◆ Enunciado 1 ◆
Indique se cada uma das afirmações a seguir está de acordo com o texto sobre a NRA. Responda sim ou não e cite entre aspas, sem alterações, as palavras do texto que decidem cada caso: (a) A NRA tem 145 anos de história. (b) Segundo recentes pesquisas, a vontade geral do povo é contrária a leis mais duras para o armamento. (c) O comitê "Americans for Responsible Solutions" gastou US$ 25 milhões em 2016.
◆ Enunciado 2 ◆
Edite o trecho do texto sobre a NRA que vai de "Se o lobby das" até "sucesso da NRA." e reescreva-o com "Washington" substituído por "Brasília".

◆ Texto de leitura ◆
_____

Se o lobby das armas quiser ter sucesso, precisa gastar dinheiro em Washington - e isso eles fazem. Mas a quantidade, sozinha, não explica o sucesso da NRA.
"A NRA não é um sucesso por causa do dinheiro. Para ser sincero, é difícil ter força na política americana sem dinheiro. A NRA tem dinheiro e usa isso para eleger seus candidatos preferidos. Mas a fonte real do seu poder, acredito, vem dos eleitores", diz Adam Wingler, professor de Direito Constitucional da UCLA School of Law e autor de "Gunfight: The Battle over the Right to Bear Arms in America".

Escolhendo sabiamente as batalhas, a NRA mostrou habilidade para facilitar as Eleições em favor dos candidatos pró-armas, diz Winkler. "Essa é a verdadeira fonte de sua força", afirma. Isso e o uso de um pequeno número de pessoas altamente motivadas a empurrar uma agenda que parece em descompasso com a vontade geral do povo, que, de acordo com recentes pesquisas, é favorável a leis mais duras para o armamento.

A empresa com 145 anos de história tem 5 milhões de membros ativos, embora esse número seja contestável. Mas, seja qual for o seu tamanho, esses associados são uma ferramento poderosa, diz Robert Spitzer, professor de Criminalística, Direito e Políticas e Controle de Armas da Universidade de Nova York em Cortland e autor de cinco livros sobre armas.

"Eles têm uma poderosa habilidade para mobilizar uma base de apoio e de engajamento em política quando a maioria dos americanos sequer se incomoda em votar", ele diz. "Digo isso para além do voto. É sobre ir reuniões, escrever um carta, contatar um amigo", afirma. "E porque tão poucos americanos fazem essas coisas, se você consegue reunir um grupo de pessoas em que estão preparadas para ir a uma reunião, então isso pode ter um grande efeito".

"Os políticos eleitos sentem o impacto dos cidadãos quando eles ouvem essas vozes", diz Spitzer. "Política funciona, na maioria das vezes, à base de um pneu estridente: quem faz mais barulho recebe mais atenção".

Existem, no entanto, problemas no horizonte da NRA. Por exemplo, o lobby pelo controle de armas vem crescendo. O grupo de controle de armas do bilionário Michael Bloomberg, Everytown for Gun Safety, ameaça gastar mais de US$ 25 milhões nas eleições legislativas de 2018. "Americans for Responsible Solutions", um comitê de ação política pelo controle das armas organizado por Gabrielle Giffords, ex-parlamentar Democrata cuja carreira terminou quando ela e outras 18 pessoas foram atingidas por tiros em um subúrbio do Arizona, gastou US$ 13,4 milhões em 2016.

_____

◆ Dados fornecidos ◆

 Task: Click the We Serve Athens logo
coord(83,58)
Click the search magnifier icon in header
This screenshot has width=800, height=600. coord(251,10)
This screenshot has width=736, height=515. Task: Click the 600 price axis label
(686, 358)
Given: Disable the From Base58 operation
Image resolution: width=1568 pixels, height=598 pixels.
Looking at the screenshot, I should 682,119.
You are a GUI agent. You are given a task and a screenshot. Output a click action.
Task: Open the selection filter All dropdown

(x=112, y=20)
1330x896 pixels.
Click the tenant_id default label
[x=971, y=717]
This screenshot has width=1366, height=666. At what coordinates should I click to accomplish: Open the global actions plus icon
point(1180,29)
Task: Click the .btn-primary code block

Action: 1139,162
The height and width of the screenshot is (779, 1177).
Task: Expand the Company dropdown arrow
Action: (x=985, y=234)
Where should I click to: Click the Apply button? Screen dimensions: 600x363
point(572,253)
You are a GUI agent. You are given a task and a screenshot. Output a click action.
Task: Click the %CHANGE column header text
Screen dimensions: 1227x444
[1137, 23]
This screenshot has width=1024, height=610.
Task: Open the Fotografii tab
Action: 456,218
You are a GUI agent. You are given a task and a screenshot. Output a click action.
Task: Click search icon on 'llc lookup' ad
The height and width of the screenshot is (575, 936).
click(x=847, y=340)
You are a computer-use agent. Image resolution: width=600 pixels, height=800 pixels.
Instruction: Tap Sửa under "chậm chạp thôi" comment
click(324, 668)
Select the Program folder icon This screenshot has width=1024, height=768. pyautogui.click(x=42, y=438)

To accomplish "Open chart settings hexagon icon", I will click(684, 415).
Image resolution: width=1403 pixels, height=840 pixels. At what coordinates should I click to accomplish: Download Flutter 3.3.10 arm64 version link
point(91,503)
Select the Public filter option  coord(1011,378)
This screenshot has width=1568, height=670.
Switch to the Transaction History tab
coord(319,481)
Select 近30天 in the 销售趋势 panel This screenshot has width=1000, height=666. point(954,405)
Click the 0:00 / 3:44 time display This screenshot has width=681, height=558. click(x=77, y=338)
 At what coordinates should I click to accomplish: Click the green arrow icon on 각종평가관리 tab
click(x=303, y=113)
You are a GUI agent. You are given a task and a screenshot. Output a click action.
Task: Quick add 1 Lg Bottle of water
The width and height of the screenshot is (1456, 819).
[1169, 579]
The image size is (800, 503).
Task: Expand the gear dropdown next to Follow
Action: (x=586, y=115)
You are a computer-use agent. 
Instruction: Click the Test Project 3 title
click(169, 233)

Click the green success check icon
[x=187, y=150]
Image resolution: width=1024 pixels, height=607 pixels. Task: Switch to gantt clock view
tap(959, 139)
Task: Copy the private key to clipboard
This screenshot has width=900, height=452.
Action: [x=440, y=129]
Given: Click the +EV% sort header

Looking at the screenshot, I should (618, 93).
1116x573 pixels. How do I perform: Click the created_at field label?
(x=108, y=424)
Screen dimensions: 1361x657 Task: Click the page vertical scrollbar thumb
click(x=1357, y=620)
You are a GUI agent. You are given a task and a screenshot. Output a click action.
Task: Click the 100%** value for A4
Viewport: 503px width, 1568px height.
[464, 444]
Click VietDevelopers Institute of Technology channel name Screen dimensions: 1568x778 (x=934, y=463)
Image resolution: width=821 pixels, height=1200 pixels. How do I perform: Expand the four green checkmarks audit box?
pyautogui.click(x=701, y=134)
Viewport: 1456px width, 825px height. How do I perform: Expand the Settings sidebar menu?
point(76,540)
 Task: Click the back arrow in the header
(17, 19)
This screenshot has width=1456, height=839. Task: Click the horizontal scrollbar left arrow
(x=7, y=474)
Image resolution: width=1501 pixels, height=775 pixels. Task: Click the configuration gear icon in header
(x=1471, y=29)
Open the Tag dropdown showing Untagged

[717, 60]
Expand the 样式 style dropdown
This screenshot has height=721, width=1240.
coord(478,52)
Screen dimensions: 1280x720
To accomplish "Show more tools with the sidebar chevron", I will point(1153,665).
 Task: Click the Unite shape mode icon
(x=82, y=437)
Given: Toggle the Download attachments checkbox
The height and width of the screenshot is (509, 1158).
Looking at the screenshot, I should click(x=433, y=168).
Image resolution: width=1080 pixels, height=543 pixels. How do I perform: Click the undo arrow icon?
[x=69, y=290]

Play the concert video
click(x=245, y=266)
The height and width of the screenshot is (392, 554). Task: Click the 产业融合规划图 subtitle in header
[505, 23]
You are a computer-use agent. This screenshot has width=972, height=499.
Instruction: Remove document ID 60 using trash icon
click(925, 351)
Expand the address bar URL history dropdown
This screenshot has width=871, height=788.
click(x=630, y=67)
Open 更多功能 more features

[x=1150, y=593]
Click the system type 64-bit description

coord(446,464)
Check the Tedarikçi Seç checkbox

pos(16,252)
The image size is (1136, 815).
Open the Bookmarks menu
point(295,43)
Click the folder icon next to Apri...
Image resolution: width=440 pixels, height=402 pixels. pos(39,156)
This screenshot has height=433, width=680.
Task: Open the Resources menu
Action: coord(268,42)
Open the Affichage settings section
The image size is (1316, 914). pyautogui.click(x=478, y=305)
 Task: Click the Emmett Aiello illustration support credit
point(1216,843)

_____

◆ Resposta completa 1 ◆
(a) Sim: "A empresa com 145 anos de história".
(b) Não: "que, de acordo com recentes pesquisas, é favorável a leis mais duras para o armamento".
(c) Não: "gastou US$ 13,4 milhões em 2016".

◆ Resposta completa 2 ◆
Se o lobby das armas quiser ter sucesso, precisa gastar dinheiro em Brasília - e isso eles fazem. Mas a quantidade, sozinha, não explica o sucesso da NRA.